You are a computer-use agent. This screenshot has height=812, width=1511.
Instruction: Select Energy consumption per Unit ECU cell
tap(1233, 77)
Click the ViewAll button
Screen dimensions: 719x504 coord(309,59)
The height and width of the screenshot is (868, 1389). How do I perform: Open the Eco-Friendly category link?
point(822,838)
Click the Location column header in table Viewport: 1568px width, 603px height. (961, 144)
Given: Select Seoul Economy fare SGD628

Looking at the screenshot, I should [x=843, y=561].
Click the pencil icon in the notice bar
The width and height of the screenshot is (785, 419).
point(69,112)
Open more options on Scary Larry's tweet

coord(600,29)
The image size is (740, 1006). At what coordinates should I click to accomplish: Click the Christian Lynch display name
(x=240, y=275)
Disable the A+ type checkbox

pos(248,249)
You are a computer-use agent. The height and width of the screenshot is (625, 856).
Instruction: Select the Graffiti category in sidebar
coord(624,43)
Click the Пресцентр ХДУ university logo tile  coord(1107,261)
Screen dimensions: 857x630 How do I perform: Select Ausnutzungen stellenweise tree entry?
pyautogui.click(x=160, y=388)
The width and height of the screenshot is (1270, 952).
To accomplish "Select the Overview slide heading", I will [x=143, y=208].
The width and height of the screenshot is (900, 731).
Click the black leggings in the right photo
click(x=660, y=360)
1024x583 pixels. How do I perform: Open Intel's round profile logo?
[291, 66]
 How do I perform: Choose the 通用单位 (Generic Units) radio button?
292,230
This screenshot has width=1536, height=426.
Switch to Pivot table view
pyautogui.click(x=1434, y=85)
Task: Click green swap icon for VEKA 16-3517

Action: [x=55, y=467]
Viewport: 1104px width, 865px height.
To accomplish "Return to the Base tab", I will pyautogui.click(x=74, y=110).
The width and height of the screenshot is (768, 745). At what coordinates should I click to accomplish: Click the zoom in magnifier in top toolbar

________________________________________

→ Exercise aim
Using the listing above, return exactly, and only, the lines from the one that contains "Instruction: Select the" through its last line, both included.

→ Output for this exercise
Instruction: Select the Graffiti category in sidebar
coord(624,43)
Click the Пресцентр ХДУ university logo tile  coord(1107,261)
Screen dimensions: 857x630 How do I perform: Select Ausnutzungen stellenweise tree entry?
pyautogui.click(x=160, y=388)
The width and height of the screenshot is (1270, 952).
To accomplish "Select the Overview slide heading", I will [x=143, y=208].
The width and height of the screenshot is (900, 731).
Click the black leggings in the right photo
click(x=660, y=360)
1024x583 pixels. How do I perform: Open Intel's round profile logo?
[291, 66]
 How do I perform: Choose the 通用单位 (Generic Units) radio button?
292,230
This screenshot has width=1536, height=426.
Switch to Pivot table view
pyautogui.click(x=1434, y=85)
Task: Click green swap icon for VEKA 16-3517

Action: [x=55, y=467]
Viewport: 1104px width, 865px height.
To accomplish "Return to the Base tab", I will pyautogui.click(x=74, y=110).
The width and height of the screenshot is (768, 745). At what coordinates should I click to accomplish: Click the zoom in magnifier in top toolbar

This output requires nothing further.